Minsteracres is an 18th-century mansion house, now a Christian retreat centre, in Northumberland, England. It is a Grade II listed building.
The house was built in 1758 by George Silvertop. Originally erected with two storeys, a third storey was added in 1811 and a new North wing was built in 1865.
The Silvertops were a Roman Catholic family.[1] George Silvertop was in 1831 the first Catholic appointed High Sheriff of Northumberland following the repeal of the penal law.[2] His nephew Henry Charles Silvertop, High Sheriff in 1859[2] built a Catholic chapel adjoining the hall, and dedicated to St Elizabeth of Hungary in 1854. The chapel is a Grade II listed building.
The Silvertop family sold the House in 1949 for conversion to a Passionist Monastery. A retreat house was opened in 1967, and in the 1970s links were established with the Selly Park sisters and the Sisters of Mercy from Sunderland. Since 2012 Minsteracres has been run by a charitable trust on behalf of the Passionist community.[3] It describes itself as a "Christian place of prayer with a resident community rooted in the Roman Catholic Passionist tradition".[4]

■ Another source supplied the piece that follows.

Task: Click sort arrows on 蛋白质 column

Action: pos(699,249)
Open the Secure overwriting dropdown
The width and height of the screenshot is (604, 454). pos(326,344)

In the early 1960s Consett artist Sheila Mackie painted two large murals Agony in the Garden and The Conversion of Saul, each by for the Minsteracres retreat house; they were known to still exist in 2010 and are listed in the database PostWar Murals Database, last updated 2013.[5] [6]
The east and west lodges, stable block, entrance screen with flanking walls and a group of farm buildings are all separately grade II listed.